Rows =>
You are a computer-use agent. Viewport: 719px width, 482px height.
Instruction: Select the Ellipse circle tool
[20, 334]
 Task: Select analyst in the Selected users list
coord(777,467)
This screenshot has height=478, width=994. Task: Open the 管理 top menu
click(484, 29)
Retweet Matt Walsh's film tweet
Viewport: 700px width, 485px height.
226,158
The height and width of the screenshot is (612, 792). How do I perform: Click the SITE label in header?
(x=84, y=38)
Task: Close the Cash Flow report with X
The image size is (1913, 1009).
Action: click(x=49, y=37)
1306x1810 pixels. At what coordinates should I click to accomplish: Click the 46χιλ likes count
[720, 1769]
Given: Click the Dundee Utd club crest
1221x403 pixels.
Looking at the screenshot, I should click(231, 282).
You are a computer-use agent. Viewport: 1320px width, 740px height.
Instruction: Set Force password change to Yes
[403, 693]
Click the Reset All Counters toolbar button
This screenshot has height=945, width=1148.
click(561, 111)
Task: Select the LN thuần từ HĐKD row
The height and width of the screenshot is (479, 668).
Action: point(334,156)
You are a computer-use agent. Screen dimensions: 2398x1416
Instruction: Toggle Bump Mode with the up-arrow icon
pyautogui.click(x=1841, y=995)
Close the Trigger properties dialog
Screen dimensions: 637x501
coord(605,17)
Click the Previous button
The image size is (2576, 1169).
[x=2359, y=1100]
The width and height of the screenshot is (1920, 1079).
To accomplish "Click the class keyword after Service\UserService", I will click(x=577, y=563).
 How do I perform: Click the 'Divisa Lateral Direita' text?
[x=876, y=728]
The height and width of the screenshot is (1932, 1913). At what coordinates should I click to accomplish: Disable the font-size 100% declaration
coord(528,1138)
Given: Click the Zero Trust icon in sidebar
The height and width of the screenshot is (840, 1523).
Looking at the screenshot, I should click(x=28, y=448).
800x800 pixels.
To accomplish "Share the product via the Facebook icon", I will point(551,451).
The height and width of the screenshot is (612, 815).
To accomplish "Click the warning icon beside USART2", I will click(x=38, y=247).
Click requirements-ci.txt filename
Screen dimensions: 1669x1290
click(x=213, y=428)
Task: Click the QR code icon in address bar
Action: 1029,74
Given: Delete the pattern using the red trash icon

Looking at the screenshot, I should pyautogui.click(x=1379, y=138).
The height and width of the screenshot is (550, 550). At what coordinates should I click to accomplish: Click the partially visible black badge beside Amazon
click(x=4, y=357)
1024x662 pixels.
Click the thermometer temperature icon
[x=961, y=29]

Goal => Rewrite all of the data above, replacing each "Instruction" with "Step" and leaving everything else unchanged.

The solution =>
You are a computer-use agent. Viewport: 719px width, 482px height.
Step: Select the Ellipse circle tool
[20, 334]
 Task: Select analyst in the Selected users list
coord(777,467)
This screenshot has height=478, width=994. Task: Open the 管理 top menu
click(484, 29)
Retweet Matt Walsh's film tweet
Viewport: 700px width, 485px height.
226,158
The height and width of the screenshot is (612, 792). How do I perform: Click the SITE label in header?
(x=84, y=38)
Task: Close the Cash Flow report with X
The image size is (1913, 1009).
Action: click(x=49, y=37)
1306x1810 pixels. At what coordinates should I click to accomplish: Click the 46χιλ likes count
[720, 1769]
Given: Click the Dundee Utd club crest
1221x403 pixels.
Looking at the screenshot, I should click(231, 282).
You are a computer-use agent. Viewport: 1320px width, 740px height.
Step: Set Force password change to Yes
[403, 693]
Click the Reset All Counters toolbar button
This screenshot has height=945, width=1148.
click(561, 111)
Task: Select the LN thuần từ HĐKD row
The height and width of the screenshot is (479, 668).
Action: point(334,156)
You are a computer-use agent. Screen dimensions: 2398x1416
Step: Toggle Bump Mode with the up-arrow icon
pyautogui.click(x=1841, y=995)
Close the Trigger properties dialog
Screen dimensions: 637x501
coord(605,17)
Click the Previous button
The image size is (2576, 1169).
[x=2359, y=1100]
The width and height of the screenshot is (1920, 1079).
To accomplish "Click the class keyword after Service\UserService", I will click(x=577, y=563).
 How do I perform: Click the 'Divisa Lateral Direita' text?
[x=876, y=728]
The height and width of the screenshot is (1932, 1913). At what coordinates should I click to accomplish: Disable the font-size 100% declaration
coord(528,1138)
Given: Click the Zero Trust icon in sidebar
The height and width of the screenshot is (840, 1523).
Looking at the screenshot, I should click(x=28, y=448).
800x800 pixels.
To accomplish "Share the product via the Facebook icon", I will point(551,451).
The height and width of the screenshot is (612, 815).
To accomplish "Click the warning icon beside USART2", I will click(x=38, y=247).
Click requirements-ci.txt filename
Screen dimensions: 1669x1290
click(x=213, y=428)
Task: Click the QR code icon in address bar
Action: 1029,74
Given: Delete the pattern using the red trash icon

Looking at the screenshot, I should pyautogui.click(x=1379, y=138).
The height and width of the screenshot is (550, 550). At what coordinates should I click to accomplish: Click the partially visible black badge beside Amazon
click(x=4, y=357)
1024x662 pixels.
Click the thermometer temperature icon
[x=961, y=29]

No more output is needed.